Alex didn't like this at all, and why should he? It hardly seems fair to never get to make any rules of his own that Steve and I would be obligated to follow. Unfortunately for Alex and Christopher, that's the way it works in our house.

As far as discipline goes, Steve and I fall in that middle ground of parenting styles, where we don't spank but don't go for that whole non-coercive parenting method, either, where you never put your foot down and tell your lippy five year old to get the hell in the car because today's the day for their brother's doctors appointment and in case they were wondering, the magic word is now.

The way I look at it is this: It is the parent's (utterly thankless) job to guide their Tazmanian Devils toward a type of behavior that won't get them arrested, thrown out of bars, or have various social service agencies after them with past due notices for child support while at the same time imbuing them with a sense of adventure, curiosity, and a strong will that goes with a high sense of self worth. It is in their best interest to trust us, to trust that we love them and that we regard their well-being as our highest priority.

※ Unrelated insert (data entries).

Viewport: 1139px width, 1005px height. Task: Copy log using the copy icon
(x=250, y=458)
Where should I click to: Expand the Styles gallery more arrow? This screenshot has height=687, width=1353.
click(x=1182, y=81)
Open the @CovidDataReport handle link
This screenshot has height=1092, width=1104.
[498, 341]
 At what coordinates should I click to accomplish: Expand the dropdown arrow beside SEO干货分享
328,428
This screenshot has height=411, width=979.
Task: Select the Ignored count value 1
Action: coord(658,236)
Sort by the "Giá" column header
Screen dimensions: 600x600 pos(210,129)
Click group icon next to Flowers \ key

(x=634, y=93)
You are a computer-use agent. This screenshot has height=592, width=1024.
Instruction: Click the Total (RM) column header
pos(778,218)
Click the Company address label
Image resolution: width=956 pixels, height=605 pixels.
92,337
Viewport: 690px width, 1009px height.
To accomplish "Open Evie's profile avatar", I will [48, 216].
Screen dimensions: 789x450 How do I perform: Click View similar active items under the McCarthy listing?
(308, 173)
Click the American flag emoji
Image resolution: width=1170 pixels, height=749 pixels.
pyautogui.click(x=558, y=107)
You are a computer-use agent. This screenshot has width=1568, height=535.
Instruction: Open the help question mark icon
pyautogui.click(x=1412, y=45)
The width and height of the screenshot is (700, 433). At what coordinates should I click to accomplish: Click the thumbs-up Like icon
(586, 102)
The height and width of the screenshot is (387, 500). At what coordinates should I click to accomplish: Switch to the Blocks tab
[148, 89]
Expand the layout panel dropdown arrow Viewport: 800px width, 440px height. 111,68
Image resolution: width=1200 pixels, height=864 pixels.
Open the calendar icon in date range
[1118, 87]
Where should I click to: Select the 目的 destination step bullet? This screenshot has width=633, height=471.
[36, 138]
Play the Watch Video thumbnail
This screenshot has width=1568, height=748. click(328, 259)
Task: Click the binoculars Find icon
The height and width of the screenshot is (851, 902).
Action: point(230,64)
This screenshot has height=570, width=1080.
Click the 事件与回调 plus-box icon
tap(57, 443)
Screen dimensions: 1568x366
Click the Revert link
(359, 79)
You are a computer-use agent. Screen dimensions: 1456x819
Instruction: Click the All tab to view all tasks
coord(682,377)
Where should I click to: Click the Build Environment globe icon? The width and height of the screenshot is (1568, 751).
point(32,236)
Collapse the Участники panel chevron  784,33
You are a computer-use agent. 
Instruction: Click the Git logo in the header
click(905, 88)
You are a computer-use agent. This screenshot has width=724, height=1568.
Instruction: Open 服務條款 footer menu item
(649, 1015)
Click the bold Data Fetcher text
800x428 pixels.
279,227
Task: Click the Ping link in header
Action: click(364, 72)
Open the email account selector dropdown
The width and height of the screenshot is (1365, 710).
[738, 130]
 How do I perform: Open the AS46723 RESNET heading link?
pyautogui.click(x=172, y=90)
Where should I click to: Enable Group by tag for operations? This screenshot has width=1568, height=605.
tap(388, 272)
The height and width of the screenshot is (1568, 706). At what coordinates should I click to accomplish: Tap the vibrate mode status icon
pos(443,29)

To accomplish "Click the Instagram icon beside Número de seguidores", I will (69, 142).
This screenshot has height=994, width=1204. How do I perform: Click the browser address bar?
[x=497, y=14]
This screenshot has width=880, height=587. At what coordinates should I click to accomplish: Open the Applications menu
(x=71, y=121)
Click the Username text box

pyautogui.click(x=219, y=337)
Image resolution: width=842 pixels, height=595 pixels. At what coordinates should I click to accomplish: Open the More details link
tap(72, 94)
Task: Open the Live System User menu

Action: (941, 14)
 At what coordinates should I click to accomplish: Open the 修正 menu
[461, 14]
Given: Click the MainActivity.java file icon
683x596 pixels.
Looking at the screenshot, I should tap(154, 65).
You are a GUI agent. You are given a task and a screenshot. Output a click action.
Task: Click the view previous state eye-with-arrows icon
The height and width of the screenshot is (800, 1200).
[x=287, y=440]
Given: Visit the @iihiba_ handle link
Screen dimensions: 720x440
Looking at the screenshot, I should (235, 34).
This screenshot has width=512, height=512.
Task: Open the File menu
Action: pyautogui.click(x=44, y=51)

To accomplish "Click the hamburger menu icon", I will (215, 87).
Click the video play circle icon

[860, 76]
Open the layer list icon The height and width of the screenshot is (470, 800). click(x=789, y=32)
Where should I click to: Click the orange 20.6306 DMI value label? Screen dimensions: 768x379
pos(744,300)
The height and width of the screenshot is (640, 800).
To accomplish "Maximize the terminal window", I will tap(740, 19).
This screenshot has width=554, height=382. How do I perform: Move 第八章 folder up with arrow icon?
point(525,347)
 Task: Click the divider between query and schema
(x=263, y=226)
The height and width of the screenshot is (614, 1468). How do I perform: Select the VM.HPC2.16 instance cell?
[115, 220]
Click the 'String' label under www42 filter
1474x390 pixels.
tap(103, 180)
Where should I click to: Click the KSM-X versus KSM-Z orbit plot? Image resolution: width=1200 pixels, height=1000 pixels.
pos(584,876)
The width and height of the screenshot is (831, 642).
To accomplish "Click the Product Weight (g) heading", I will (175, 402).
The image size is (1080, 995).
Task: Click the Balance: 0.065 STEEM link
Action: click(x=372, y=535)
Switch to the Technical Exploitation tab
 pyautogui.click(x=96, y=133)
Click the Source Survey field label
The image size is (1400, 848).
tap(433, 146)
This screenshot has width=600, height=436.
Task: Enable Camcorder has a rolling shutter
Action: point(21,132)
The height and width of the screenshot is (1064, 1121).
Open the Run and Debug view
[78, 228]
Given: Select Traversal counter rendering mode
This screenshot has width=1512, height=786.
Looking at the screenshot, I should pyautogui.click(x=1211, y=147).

So what do you do when one child will not stop pulling the other's hair, or one refuses to quit playing in the middle of the road, or one thinks it's hilarious to unbuckle himself or his brother out of the carseat and tumble all over the station wagon when it's hurtling down the expressway? How do you get the message across that their behavior can not and will not be tolerated and it needs to stop right this instant? And most importantly, where is that razor's edge of a line that we must walk that separates ineffective pleading with the little criminals from a crushing authoritarianism that breaks their spirit?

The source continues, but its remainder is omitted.